Some examples of embarrassingly parallel problems include:
- Distributed relational database queries using distributed set processing.
- Serving static files on a webserver to multiple users at once.
- The Mandelbrot set, Perlin noise and similar images, where each point is calculated independently.
- Rendering of computer graphics. In computer animation, each frame or pixel may be rendered independently (see parallel rendering).
- Brute-force searches in cryptography. Notable real-world examples include distributed.net and proof-of-work systems used in cryptocurrency.
- BLAST searches in bioinformatics for multiple queries (but not for individual large queries).
- Large scale facial recognition systems that compare thousands of arbitrary acquired faces (e.g., a security or surveillance video via closed-circuit television) with similarly large number of previously stored faces (e.g., a rogues gallery or similar watch list).

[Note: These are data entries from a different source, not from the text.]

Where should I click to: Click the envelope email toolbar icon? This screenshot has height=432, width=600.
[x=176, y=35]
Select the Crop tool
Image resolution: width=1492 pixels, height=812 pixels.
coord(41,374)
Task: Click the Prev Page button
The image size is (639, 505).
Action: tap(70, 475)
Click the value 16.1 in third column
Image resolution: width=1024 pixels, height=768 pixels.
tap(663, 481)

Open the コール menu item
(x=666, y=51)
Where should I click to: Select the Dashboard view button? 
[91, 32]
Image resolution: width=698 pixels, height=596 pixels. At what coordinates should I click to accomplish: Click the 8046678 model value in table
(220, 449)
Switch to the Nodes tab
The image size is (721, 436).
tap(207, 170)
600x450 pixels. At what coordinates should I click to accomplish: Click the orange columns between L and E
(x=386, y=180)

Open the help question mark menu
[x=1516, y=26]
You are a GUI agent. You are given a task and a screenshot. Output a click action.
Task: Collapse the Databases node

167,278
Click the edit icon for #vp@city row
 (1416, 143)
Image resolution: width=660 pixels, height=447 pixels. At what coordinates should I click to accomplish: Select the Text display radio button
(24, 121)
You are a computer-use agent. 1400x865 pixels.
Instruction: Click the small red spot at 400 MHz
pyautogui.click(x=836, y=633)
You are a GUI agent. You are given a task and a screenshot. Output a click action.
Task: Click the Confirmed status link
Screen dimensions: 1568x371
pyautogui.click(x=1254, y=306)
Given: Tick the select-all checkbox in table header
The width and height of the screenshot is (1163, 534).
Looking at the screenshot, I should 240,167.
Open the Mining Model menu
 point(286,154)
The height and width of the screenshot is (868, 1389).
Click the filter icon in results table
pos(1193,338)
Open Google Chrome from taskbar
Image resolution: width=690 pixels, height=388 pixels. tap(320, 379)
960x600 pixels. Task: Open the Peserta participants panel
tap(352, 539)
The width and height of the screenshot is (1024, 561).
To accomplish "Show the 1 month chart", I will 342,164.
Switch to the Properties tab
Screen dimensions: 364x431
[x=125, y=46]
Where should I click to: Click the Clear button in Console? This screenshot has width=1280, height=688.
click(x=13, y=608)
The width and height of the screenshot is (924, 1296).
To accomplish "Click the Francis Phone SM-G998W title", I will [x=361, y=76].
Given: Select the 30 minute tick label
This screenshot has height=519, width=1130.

- Computer simulations comparing many independent scenarios.
- Evolutionary computation metaheuristics such as genetic algorithms.
- Ensemble calculations of numerical weather prediction.
- Event simulation and reconstruction in particle physics.
- The marching squares algorithm.
- Sieving step of the quadratic sieve and the number field sieve.
- Tree growth step of the random forest machine learning technique.
- Discrete Fourier transform where each harmonic is independently calculated.
- Convolutional neural networks running on GPUs.
- Hyperparameter grid search in machine learning.
- In R (programming language) – The Simple Network of Workstations (SNOW) package implements a simple mechanism for using a set of workstations or a Beowulf cluster for embarrassingly parallel computations.
- Amdahl's law defines value P, which would be almost or exactly equal to 1 for embarrassingly parallel problems.
- Map (parallel pattern)
- Massively parallel
- Parallel computing
- Process-oriented programming
- Shared-nothing architecture (SN)
- Symmetric multiprocessing (SMP)
- Connection Machine
- Cellular automaton
- CUDA framework
- Manycore processor
- Vector processor
- Herlihy, Maurice; Shavit, Nir (2012). The Art of Multiprocessor Programming, Revised Reprint (revised ed.). Elsevier. p. 14. ISBN 9780123977953. Retrieved 28 February 2016.
Some computational problems are “embarrassingly parallel”: they can easily be divided into components that can be executed concurrently.
- Section 1.4.4 of: Foster, Ian (1995). "Designing and Building Parallel Programs". Addison–Wesley. ISBN 9780201575941. Archived from the original on 2011-02-21.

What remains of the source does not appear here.